## Texte affiché
Fractures vertébrales, même pas mal ?

Par Hélène Joubert - Publié le 10/01/2022
Fractures vertébrales, même pas mal ?


SPL/ PHANIE

Les douleurs induites par les fractures ostéoporotiques vertébrales ont fait l’objet d’une session dédiée lors du récent congrès de la Société française d’étude et traitement de la douleur (SFETD) (Montpellier, 17-19 novembre). L’occasion de rappeler que contrairement à certaines idées reçues, ces fractures peuvent être particulièrement algiques, y compris au long cours.

Alors que les fractures des os périphériques sont douloureuses avant immobilisation et pendant la consolidation mais beaucoup moins après cicatrisation, les fractures vertébrales peuvent entraîner des douleurs aiguës prolongées, pouvant coter sur l’EVA jusqu’à 8 à 10 pour des fractures de grade 3. Les douleurs chroniques sont aussi présentes, avec une altération majeure de la mobilité et de la qualité de vie.

## Données enregistrées
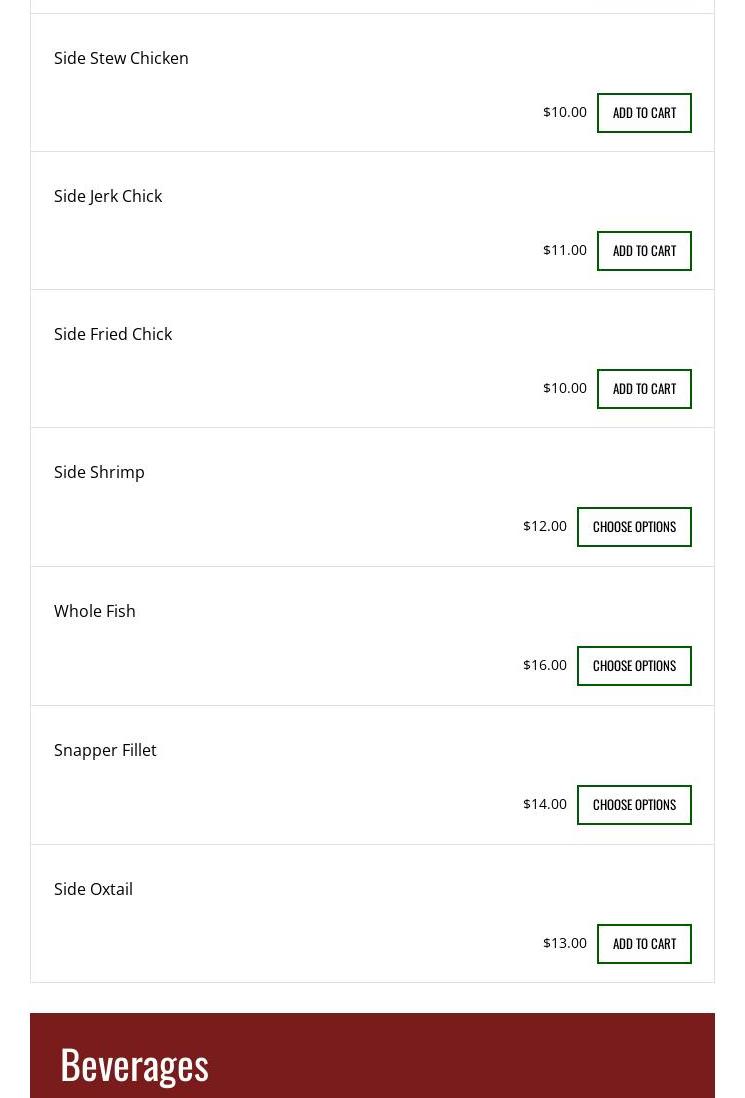Open the Side Jerk Chick item title
The height and width of the screenshot is (1098, 745).
pos(108,196)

## Consigne
Citez le passage de l'article sur les fractures vertébrales compris entre « Par Hélène Joubert » et « qualité de vie. », ces deux extraits inclus.

## Réponse attendue
Par Hélène Joubert - Publié le 10/01/2022
Fractures vertébrales, même pas mal ?


SPL/ PHANIE

Les douleurs induites par les fractures ostéoporotiques vertébrales ont fait l’objet d’une session dédiée lors du récent congrès de la Société française d’étude et traitement de la douleur (SFETD) (Montpellier, 17-19 novembre). L’occasion de rappeler que contrairement à certaines idées reçues, ces fractures peuvent être particulièrement algiques, y compris au long cours.

Alors que les fractures des os périphériques sont douloureuses avant immobilisation et pendant la consolidation mais beaucoup moins après cicatrisation, les fractures vertébrales peuvent entraîner des douleurs aiguës prolongées, pouvant coter sur l’EVA jusqu’à 8 à 10 pour des fractures de grade 3. Les douleurs chroniques sont aussi présentes, avec une altération majeure de la mobilité et de la qualité de vie.